O que tornou possível este "tema da semana" foi a presença de operadores da TVI, da SIC e da RTP nos lugares da frente da camioneta dos líderes bloquistas, a camioneta que encabeçava o impressionante "convoy" da extrema-esquerda parlamentar. Porque iam ali? Sabiam que haveria problema?
Mas, enfim, que interessa isso quando as televisões, à boleia do Bloco de Esquerda (BE), conseguem imagens significativas do grave incidente fronteiriço?
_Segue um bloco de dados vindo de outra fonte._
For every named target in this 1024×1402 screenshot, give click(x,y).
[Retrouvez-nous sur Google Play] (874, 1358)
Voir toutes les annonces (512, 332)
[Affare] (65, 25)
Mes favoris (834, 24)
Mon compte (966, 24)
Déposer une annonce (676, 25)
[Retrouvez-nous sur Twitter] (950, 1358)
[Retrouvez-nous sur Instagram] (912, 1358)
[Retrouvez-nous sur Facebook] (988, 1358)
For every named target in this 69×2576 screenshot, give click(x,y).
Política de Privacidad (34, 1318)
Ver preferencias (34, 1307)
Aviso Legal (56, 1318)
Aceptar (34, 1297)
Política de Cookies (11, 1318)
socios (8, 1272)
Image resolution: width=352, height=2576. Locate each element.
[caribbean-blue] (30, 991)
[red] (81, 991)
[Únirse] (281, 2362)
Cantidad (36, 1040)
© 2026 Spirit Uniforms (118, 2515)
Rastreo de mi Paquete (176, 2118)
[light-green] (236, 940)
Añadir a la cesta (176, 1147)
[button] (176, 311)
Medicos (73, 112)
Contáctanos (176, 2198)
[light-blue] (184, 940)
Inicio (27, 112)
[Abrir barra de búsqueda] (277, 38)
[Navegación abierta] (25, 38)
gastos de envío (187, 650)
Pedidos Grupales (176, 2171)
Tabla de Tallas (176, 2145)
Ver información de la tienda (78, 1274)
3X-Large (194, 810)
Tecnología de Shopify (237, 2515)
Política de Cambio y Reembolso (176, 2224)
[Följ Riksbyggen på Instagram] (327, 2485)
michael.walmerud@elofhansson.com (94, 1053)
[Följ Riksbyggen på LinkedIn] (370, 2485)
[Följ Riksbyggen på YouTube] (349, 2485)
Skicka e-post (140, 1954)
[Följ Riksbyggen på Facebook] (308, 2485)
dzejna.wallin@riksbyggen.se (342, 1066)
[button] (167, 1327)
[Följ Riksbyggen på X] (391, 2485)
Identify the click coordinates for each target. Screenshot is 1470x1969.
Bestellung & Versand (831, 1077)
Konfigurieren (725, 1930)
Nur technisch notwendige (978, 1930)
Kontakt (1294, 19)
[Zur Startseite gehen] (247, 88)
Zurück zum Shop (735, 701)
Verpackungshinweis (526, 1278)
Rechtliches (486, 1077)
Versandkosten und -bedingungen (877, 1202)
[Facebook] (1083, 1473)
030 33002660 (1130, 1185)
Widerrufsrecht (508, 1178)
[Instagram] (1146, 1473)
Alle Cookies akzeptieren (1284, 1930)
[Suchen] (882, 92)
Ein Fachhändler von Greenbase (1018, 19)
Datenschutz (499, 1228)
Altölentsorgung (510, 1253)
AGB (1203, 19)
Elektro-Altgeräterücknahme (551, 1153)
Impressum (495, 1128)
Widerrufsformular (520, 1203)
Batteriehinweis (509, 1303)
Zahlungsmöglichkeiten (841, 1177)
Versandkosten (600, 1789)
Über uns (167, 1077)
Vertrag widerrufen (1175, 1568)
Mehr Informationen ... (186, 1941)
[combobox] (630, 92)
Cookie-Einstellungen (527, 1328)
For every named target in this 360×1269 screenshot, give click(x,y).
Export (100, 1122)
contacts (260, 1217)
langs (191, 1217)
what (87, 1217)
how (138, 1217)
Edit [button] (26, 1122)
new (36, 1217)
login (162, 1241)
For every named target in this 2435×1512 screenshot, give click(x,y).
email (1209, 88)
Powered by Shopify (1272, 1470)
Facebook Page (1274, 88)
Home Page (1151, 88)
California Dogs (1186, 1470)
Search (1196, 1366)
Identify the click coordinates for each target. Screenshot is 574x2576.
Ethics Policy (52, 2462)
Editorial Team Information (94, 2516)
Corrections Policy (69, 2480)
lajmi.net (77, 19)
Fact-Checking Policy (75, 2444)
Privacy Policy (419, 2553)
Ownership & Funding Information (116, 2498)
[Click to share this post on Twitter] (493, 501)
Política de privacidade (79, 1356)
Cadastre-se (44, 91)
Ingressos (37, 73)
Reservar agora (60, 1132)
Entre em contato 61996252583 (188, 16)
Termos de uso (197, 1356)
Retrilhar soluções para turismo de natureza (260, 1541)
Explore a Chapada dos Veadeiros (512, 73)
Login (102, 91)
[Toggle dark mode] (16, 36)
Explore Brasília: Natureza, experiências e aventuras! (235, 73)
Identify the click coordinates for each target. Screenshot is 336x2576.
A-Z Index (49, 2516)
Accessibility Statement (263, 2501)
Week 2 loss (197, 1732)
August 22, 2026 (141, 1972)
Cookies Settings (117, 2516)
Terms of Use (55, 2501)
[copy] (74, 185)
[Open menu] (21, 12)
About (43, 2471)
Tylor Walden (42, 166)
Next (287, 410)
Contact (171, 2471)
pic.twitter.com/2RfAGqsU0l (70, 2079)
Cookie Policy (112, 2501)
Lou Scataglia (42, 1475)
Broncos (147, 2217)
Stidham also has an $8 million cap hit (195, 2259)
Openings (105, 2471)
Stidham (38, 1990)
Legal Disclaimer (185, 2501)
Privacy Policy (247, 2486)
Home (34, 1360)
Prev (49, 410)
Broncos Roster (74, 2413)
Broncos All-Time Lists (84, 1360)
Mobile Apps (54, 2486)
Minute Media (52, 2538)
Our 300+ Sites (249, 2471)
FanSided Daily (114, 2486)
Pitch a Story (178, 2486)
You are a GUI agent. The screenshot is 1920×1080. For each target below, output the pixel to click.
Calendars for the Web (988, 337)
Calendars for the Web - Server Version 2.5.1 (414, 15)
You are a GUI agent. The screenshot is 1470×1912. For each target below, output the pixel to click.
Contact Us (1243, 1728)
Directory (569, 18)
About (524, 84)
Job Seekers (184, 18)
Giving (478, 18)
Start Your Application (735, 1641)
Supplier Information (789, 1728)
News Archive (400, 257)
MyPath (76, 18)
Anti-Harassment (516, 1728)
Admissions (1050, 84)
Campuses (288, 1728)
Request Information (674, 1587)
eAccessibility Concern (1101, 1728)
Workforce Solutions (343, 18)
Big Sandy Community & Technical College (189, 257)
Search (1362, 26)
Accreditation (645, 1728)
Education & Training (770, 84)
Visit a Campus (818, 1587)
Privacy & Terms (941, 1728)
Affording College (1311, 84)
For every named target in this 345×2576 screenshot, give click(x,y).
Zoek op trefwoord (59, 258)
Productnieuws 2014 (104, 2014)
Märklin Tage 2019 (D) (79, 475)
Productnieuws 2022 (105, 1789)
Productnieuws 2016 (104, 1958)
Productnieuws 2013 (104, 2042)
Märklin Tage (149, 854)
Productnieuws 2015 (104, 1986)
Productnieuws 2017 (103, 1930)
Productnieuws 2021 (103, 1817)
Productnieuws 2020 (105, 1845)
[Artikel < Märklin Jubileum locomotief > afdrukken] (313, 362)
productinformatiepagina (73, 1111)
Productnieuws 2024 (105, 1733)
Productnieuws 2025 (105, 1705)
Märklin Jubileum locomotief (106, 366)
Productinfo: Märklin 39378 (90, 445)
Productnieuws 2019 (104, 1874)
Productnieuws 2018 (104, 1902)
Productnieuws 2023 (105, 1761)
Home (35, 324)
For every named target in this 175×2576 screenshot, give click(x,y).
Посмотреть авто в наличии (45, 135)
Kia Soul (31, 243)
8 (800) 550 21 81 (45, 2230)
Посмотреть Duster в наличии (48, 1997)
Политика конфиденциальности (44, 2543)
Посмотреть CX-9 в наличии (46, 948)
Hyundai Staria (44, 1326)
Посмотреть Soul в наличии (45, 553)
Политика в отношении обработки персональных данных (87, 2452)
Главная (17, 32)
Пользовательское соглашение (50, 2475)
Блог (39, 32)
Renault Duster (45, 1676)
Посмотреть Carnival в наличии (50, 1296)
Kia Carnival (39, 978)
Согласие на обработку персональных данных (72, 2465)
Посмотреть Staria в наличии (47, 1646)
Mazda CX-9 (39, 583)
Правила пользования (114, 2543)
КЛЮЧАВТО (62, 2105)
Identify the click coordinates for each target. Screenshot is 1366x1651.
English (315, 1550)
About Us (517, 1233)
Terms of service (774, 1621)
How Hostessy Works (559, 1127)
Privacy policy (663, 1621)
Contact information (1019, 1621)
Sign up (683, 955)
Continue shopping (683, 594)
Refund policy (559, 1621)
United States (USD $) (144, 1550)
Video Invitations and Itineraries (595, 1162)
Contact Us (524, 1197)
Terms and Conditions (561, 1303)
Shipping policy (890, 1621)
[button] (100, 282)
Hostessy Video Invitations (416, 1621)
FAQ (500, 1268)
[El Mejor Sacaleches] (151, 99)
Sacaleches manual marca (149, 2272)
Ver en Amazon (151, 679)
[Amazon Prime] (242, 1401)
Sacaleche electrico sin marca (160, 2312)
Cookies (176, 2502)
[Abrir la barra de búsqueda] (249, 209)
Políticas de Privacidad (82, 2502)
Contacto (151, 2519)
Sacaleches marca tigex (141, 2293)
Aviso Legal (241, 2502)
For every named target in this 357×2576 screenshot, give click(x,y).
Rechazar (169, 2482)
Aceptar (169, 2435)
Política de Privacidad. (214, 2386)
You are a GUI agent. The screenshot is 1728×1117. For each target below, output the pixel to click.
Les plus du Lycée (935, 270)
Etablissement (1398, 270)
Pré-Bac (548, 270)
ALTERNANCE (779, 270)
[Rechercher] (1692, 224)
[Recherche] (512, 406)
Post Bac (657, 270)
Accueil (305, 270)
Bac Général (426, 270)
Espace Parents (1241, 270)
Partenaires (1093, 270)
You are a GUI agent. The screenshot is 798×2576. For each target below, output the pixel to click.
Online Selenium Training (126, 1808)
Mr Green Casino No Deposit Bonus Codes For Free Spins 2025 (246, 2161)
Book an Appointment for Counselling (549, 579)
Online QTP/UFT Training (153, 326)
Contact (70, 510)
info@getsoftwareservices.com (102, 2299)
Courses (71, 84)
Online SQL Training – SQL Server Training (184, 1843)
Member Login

Foi naturalmente importante podermos ver a arrogância e o abuso físico daqueles castelhanos malformados sobre Louçã e Miguel Portas, violência que teve, desde logo um efeito extraordinário: em quinze segundos esboroaram-se os esforços de duas décadas do Estado espanhol para provar a bondade das suas intenções perante, ou sobre, o povo português. Os polícias de Rosal de la Frontera tornaram-se descendentes dos derrotados de Aljubarrota e dos Filipes usurpadores. Por isso, os intoleráveis empurrões sobre Louçã e Portas transformaram-se menos em votos no Bloco de Esquerda do que reforçaram a ditosa pátria minha amada. Azar de quem anda atrás da TV como gato atrás de rato.
Todos os jornalistas sabem que o BE anda a fazer política em função das câmaras de TV. A agenda política do Bloco não é a das suas causas políticas, mas a das causas e fait-divers que lhe possam dar tempo de antena. Muitos jornalistas amamentam o BE, dando-lhe uma relevância mediática que não tem correspondência social e política. Basta ver como qualquer intervenção parlamentar de Louçã, mesmo irrelevante, tem um eco mediático superior à de qualquer outro deputado, seja qual for o seu partido.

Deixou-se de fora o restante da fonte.